Sono trascorsi otto mesi da quando, da più parti in Italia, si è alzata una voce unitaria che chiedeva di avere una rappresentanza di genere paritaria nella gestione dell’emergenza e in tutte le nomine pubbliche, comitati, task force e indicazione di commissari. Una voce che ha avuto una risposta con l’ingresso effettivo di un numero maggiore di donne sia nella task force “Ricostruzione” che nel comitato tecnico-scientifico.

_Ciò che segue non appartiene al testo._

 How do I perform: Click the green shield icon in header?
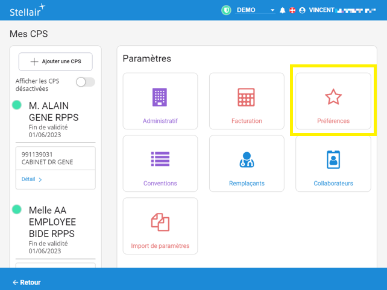[227, 10]
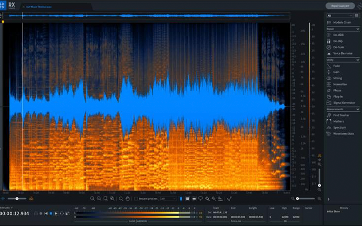The height and width of the screenshot is (226, 362).
Task: Toggle the record arm button
Action: coord(41,213)
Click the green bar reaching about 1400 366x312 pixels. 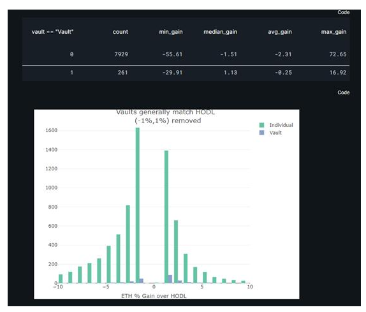166,217
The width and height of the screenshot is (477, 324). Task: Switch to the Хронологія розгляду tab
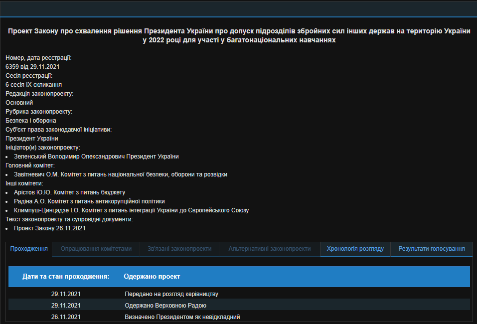(x=355, y=249)
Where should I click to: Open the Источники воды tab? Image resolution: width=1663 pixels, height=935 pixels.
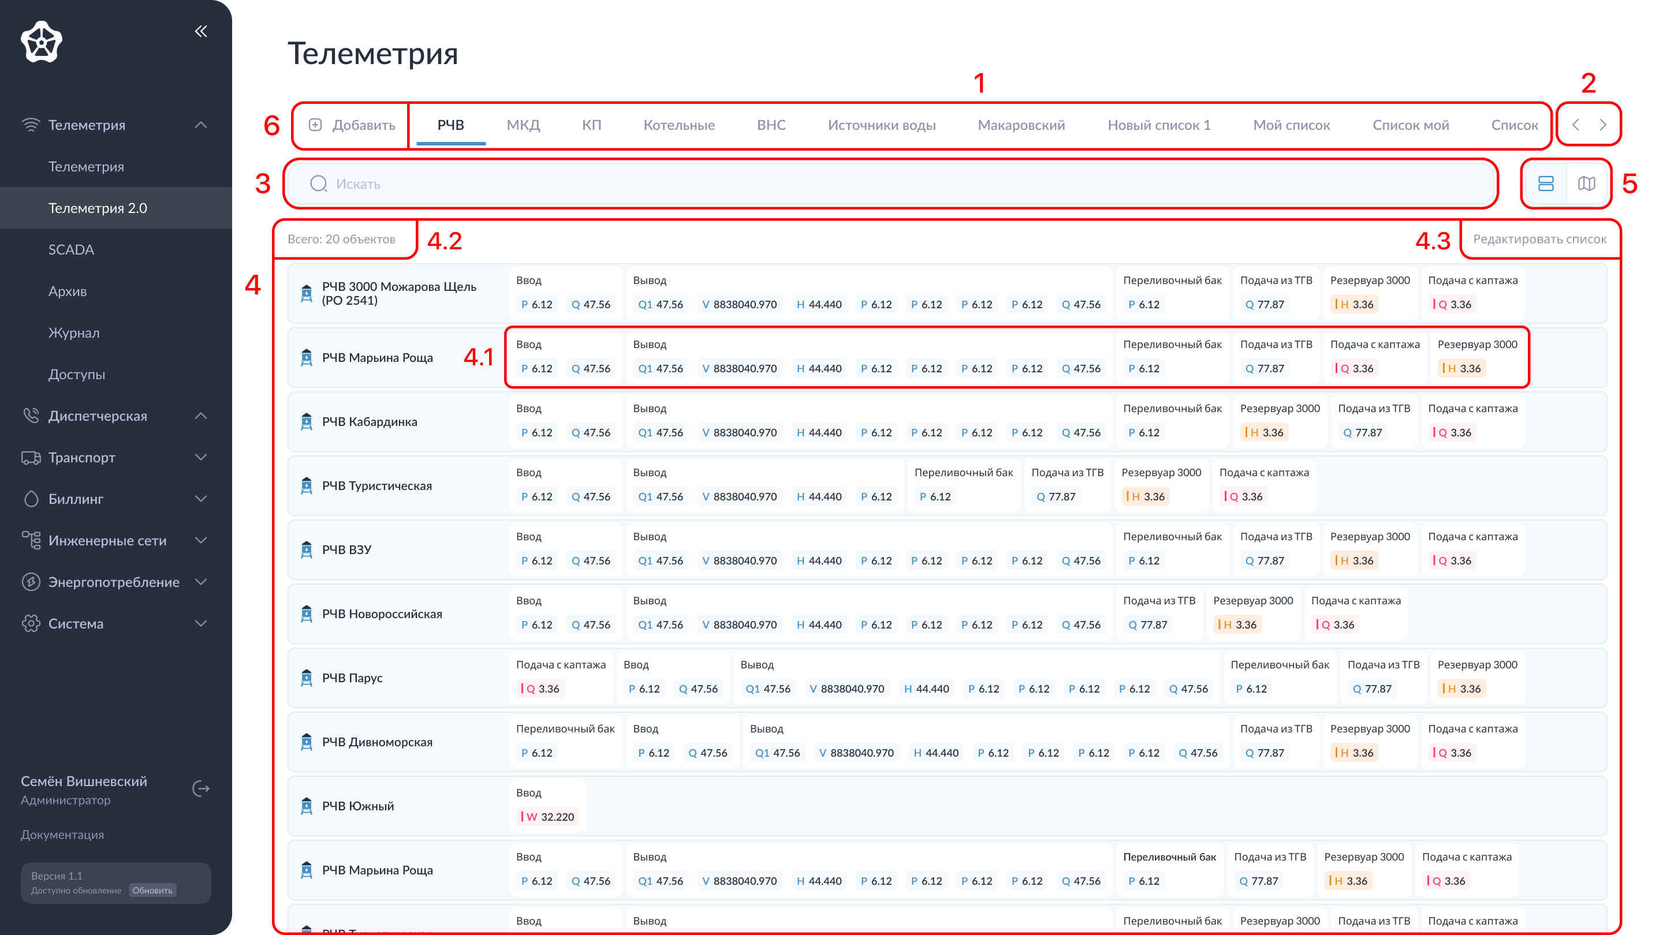[x=882, y=125]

Una risposta tardiva, forse parziale, giacché la task force fu dimessa poco dopo, per fortuna non così presto da non consentire alle donne presenti in maggior numero di vagliare un capitolo dedicato alla parità di genere, dimostrando che qualità e quantità contano, eccome. Alla richiesta di rappresentanza è seguita poi la proposta di dedicare le risorse stanziate dal Next Generation EU alle donne, e la decisione del Parlamento Europeo di vagliare i piani nazionali che accederanno ai fondi con la lente del bilancio di genere, nonostante il percorso accidentato dei fondi europei, è storica.
In sintesi, il mondo sta andando lentamente ma inesorabilmente verso una direzione più equa: ne sia un esempio su tutti l’elezione della prima vicepresidente donna degli Stati Uniti, Kamala Harris. Tuttavia, la luce in Italia è ancora lontana dal venire.